Muslimen ist es ebenso verboten, zu konvertieren ("Abfall vom Glauben"), wie an Gottesdiensten anderer Religionen teilzunehmen. Die Konversion eines schiitischen Iraners zum sunnitischen Islam oder einer anderen Religion sowie Missionstätigkeit unter Muslimen können eine Anklage wegen Apostasie und schwerste Sanktionen bis hin zur Todesstrafe nach sich ziehen. Oftmals lautet die Anklage jedoch auf "Gefährdung der nationalen Sicherheit“, "Organisation von Hauskirchen" und "Beleidigung des Heiligen", wohl um die Anwendung des Scharia-Rechts und damit die Todesstrafe wegen Apostasie zu vermeiden [...].

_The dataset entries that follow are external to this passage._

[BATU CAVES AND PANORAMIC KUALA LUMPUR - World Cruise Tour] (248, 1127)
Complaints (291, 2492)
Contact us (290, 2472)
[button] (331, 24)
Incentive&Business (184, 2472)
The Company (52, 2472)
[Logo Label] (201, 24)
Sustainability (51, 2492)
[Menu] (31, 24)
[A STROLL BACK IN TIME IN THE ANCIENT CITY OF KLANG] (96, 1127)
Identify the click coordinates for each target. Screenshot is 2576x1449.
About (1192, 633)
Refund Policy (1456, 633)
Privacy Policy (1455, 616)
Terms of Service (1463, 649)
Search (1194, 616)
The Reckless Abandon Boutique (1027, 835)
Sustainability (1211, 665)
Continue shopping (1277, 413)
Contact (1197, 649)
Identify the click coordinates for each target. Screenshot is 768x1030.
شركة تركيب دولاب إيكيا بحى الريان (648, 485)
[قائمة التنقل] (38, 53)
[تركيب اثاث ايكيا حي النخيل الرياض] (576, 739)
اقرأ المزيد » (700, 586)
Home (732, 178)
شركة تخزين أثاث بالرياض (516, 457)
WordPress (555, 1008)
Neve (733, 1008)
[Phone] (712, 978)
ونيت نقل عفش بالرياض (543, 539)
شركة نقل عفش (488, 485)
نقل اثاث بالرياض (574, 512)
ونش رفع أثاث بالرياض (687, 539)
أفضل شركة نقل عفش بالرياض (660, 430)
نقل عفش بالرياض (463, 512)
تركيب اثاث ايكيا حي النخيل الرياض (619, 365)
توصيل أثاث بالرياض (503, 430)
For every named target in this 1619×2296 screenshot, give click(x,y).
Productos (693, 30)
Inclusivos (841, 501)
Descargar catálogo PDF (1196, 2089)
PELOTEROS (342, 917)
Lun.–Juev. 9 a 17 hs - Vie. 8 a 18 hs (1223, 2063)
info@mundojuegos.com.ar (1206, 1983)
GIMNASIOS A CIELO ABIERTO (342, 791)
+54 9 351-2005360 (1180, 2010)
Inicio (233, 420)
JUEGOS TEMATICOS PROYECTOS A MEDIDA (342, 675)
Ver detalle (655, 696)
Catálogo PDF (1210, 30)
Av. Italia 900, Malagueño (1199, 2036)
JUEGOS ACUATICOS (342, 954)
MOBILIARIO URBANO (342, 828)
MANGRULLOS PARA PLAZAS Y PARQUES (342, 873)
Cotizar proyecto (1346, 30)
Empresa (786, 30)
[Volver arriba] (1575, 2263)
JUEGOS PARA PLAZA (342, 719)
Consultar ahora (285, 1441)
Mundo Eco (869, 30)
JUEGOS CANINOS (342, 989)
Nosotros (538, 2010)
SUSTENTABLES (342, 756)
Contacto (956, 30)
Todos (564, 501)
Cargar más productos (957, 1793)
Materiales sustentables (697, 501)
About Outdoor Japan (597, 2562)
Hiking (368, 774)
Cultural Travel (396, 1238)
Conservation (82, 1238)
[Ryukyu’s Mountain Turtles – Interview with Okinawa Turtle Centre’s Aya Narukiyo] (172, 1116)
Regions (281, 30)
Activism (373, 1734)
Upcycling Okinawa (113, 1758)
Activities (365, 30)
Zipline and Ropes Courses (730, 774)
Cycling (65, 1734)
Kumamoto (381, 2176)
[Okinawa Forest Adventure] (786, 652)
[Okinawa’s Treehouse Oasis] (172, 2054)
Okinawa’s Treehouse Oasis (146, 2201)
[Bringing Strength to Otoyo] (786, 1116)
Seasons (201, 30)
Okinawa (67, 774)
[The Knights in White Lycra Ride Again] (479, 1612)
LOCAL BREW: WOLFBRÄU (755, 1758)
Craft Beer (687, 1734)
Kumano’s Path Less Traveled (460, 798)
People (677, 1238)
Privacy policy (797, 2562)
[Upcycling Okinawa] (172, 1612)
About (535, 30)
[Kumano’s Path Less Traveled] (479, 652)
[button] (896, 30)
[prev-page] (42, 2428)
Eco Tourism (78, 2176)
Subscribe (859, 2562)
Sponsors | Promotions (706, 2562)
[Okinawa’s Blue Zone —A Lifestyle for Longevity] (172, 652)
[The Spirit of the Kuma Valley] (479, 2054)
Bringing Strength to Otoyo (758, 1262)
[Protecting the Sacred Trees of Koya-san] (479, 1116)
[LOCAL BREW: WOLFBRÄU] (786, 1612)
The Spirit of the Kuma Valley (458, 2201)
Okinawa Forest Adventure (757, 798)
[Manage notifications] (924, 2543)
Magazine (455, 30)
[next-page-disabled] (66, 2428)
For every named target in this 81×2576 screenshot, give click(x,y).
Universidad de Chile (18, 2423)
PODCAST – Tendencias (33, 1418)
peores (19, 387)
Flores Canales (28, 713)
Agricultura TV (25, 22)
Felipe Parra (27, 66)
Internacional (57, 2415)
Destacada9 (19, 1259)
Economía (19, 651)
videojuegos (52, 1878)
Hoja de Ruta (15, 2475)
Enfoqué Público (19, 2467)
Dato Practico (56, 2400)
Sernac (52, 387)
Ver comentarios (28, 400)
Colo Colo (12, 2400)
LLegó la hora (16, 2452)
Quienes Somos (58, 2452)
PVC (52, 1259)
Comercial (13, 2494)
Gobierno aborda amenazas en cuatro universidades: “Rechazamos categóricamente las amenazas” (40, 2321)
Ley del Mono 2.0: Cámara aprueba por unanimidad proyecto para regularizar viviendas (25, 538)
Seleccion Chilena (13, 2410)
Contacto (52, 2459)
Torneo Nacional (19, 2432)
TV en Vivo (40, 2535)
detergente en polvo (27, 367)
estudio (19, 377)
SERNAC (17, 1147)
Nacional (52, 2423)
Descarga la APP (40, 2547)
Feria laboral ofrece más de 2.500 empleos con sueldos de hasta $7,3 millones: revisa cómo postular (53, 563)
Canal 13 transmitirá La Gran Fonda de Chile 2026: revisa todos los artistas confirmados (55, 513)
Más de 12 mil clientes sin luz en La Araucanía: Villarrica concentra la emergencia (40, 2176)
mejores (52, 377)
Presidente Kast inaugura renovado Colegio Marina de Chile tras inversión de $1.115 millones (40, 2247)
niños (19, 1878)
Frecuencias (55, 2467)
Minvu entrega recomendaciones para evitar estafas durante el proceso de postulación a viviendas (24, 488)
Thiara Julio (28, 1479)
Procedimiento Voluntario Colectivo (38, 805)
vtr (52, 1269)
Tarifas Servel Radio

Der Abfall vom Islam (Apostasie) kann zudem mit der Todesstrafe geahndet werden. Nach Kenntnis des Auswärtigen Amts ist es in den letzten 20 Jahren zu keiner Hinrichtung aus diesem Grund gekommen [...].

Allerdings wurde die Todesstrafe weiterhin wegen vage formulierter Anklagen verhängt, wie "Beleidigung des Propheten", "Feindschaft zu Gott" oder "Förderung von Verdorbenheit auf Erden" (vgl. Auswärtiges Amt, Lagebericht über die asyl- und abschiebungsrelevante Lage in der Islamischen Republik Iran vom 12. Januar 2019 (Stand November 2018), S. 21). [...]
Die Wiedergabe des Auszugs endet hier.